Some of the other recent departures appear to be part of the same thing: school reform. Miles said from the beginning he was going to do some house-cleaning in order to reform the schools. So he's house-cleaning. Unless you're a crazy wacked-out rich lady yourself, you don't fire the cleaning lady because she's cleaning.

Miles' chief financial officer quit last month after only a few months on the job to return to a former employer. The anti-Miles claque is rolling that one up in the same ball of wax with everybody else who has left. They want to show that Miles can't hold on to his staff. OK, if we're going to use that one against him, let's be sure to go back and take it apart first to see what really happened.

For example, a persistent story I am hearing about that departure is that a major factor in that guy's decision to bail was the school board, not the superintendent. Think about it. He's the top money guy. What would give the top money guy the serious heebie-jeebies worse than the realization that school trustees intend to call him night and day and lean on him to do funky stuff with the money?

Before we add that departure to Miles' list of character flaws, I for one would like to see a serious public attempt to investigate what really happened. That one is interesting. It's the money. I'm sort of glad Blackburn and the others may want to put that one back on the stove. Good. Let's cook.

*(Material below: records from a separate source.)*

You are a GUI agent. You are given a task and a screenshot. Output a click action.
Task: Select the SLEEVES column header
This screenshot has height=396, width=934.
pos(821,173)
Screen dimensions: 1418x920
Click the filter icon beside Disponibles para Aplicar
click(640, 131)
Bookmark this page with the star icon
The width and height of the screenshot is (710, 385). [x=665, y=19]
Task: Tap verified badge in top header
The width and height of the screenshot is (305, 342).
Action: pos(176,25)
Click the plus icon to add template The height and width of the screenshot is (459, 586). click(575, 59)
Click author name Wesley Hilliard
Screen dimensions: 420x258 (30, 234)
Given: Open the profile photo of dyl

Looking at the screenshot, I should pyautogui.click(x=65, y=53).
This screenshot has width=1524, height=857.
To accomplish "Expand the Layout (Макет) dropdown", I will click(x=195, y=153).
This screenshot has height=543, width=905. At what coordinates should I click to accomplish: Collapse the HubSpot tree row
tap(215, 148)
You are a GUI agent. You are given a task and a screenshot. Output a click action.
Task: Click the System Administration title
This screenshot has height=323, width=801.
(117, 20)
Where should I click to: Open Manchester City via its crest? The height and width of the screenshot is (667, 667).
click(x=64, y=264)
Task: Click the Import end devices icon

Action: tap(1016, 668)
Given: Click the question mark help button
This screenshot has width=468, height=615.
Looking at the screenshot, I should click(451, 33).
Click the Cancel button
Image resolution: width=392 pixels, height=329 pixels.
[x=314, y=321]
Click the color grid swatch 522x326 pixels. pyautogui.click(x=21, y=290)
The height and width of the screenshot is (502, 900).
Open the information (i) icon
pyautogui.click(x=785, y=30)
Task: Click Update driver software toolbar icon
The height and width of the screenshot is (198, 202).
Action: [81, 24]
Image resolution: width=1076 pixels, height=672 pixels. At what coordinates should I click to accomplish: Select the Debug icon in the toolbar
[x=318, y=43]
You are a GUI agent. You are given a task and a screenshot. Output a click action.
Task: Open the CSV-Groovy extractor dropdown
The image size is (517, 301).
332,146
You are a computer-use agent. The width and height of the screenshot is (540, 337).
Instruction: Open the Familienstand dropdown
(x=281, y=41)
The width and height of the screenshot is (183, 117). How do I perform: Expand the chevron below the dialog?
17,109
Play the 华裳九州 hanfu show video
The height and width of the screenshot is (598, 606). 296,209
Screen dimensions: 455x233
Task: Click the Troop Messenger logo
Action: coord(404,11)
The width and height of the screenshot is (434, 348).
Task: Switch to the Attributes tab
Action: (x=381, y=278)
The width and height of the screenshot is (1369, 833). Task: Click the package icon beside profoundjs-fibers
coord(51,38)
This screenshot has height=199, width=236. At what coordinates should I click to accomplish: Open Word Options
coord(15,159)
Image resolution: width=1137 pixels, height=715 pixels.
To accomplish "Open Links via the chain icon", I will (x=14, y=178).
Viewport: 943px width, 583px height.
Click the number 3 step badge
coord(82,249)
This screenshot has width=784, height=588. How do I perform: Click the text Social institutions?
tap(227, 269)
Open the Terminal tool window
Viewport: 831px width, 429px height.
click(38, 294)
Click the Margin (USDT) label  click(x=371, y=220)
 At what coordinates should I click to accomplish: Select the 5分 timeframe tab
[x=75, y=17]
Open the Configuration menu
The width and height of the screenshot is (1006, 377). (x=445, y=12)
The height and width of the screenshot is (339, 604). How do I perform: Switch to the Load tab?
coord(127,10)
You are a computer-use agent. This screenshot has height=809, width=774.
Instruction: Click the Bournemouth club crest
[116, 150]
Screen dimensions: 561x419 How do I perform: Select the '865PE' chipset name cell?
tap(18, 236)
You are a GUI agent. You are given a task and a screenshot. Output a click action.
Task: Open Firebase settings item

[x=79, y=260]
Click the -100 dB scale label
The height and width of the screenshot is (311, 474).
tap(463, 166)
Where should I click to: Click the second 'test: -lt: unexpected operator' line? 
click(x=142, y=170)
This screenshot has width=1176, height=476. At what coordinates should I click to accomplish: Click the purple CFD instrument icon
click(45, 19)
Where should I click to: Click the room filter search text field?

Everybody also goes back to the departure last January of Jennifer Sprague, the media-spinner whom Miles brought with him from Colorado. The story was that he paid her way too much money. The head-shots used for the stories about her salary were glamour shots from a few years back that made her look like a sorority pledge. By the time she quit, more recent pictures depicted a professional woman with family.

I think I may have written something at the time about Miles riding out of town on a rail. Remember: This was the same period when Miles was hit with an audit painting him as an out-of-control nutcase crook. When I first heard about that audit, I thought, "Well, thank goodness, finally things are getting back to normal."

The audit was leaked to The Dallas Morning News before it was even complete. Miles said he thought it was a witch hunt. I thought he was toast at that point, because what kind of CEO whines about a bad audit and calls it a witch hunt?

Then I got my hands on the audit. OMG! It was a witch hunt!

In fact, as sort of a connoisseur of witch hunts myself, I read it and thought, "This is even a crappy witch hunt." It seemed to me somebody needed to take that witch's broom away from her.

I'm not saying Miles should be considered immune in any way from criticism, review, skepticism, oversight, any of it. And look, I've already told you, if the guy steps in front of the cameras next week with one hand in his coat and a Napoleon hat, I'm a happy man. In some ways. Not so happy where the city, the schools, the children and the future of humankind are concerned, but a really good wacko school superintendent story is worth a couple bucks to me, and sometimes you can't have it all.

People want to roll all of this up in one ball so they can get rid of the dude because they are pissed off at him for firing their friends. Just keep that in mind. I'm not saying it's wrong to look at this stuff, but make them unroll it. Unroll the ball of wax. Let's look at this thoughtfully, one instance at a time. Pay attention to everybody's agenda. Make every single card player put his and her hands up on top of the table.

The rich lady wonders why the gods on high refuse to send her a good housekeeper. Fair question. But maybe the answer is that the gods don't like her. Talk about a whole new ball of wax.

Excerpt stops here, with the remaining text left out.